This blog will usually host technical content such as descriptions of the architecture of software that we build and notes from the team on specific topics. However, before that starts, I want to take the opportunity to say hello. The Childhood Cancer Data Lab was announced alongside the National Cancer Moonshot Summit hosted with Joe and Jill Biden. At the time, the goal was to launch this lab within 12-18 months. This post notes the start of the group. The initial team includes me as well as two software engineers from my lab at Penn who will work on CCDL software, Dongbo Hu and Kurt Wheeler. We’re actively recruiting additional team members and have open searches for a UX Designer, Frontend Developer, a Backend Engineer, and Full Stack Developer.
In the data lab, our goal is to provide the childhood cancer research community with new tools that enable scientists to put data to use. At the outset, we’re particularly focused on publicly available data. This is because there are millions of publicly available genome-wide assays. The primary challenge they pose is that the whole collection of these assays remains difficult to use, in large part because the data aren’t harmonized. This means that results from one set of assays are not directly comparable to results from another set.
We are now in the process of designing, developing, and deploying software that we call refine.bio. This software will run, all the time, on commercial cloud servers. At times, cloud providers will have computers that are not being actively used. They sell time on these machines at a fraction of the normal cost. The refine.bio server will take advantage of these spare computers to process and harmonize public datasets, which will be provided to the research community for free.
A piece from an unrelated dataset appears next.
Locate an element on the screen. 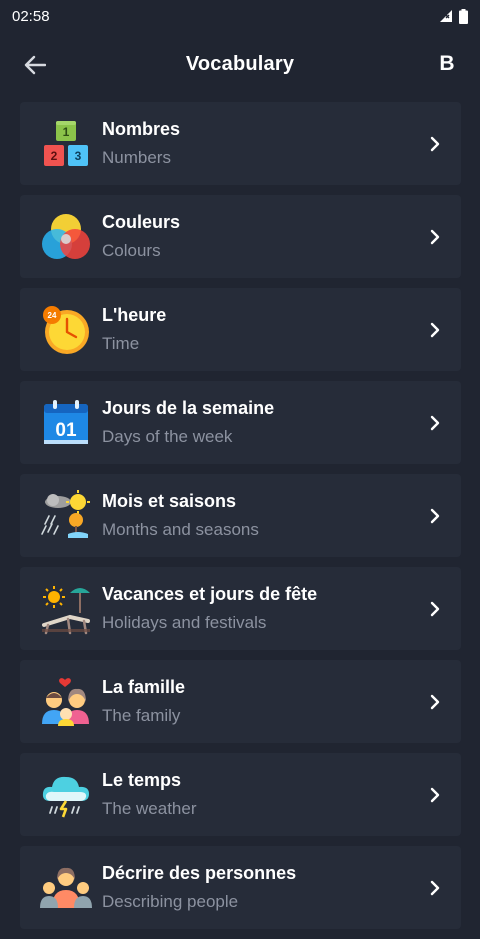  signal-icon is located at coordinates (446, 16).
The ability to think big and to provide resources for research is one of the reasons that we’re thrilled to be powered by Alex’s Lemonade Stand Foundation. In addition to providing data, the software developed in the Childhood Cancer Data Lab, which we call the CCDL, will be provided under open licenses as we develop it. For example, the Data Refinery source code is available while we’re developing it. This allows others in the community to participate in development, contributing their own technical skills to the fight. As the software is developed, others can extend it or repurpose it for new tasks without having the rebuild the foundations.
We’re also in the planning stages for other projects and initiatives focused on data access and analysis for childhood cancer researchers. We look forward to joining the community in the fight.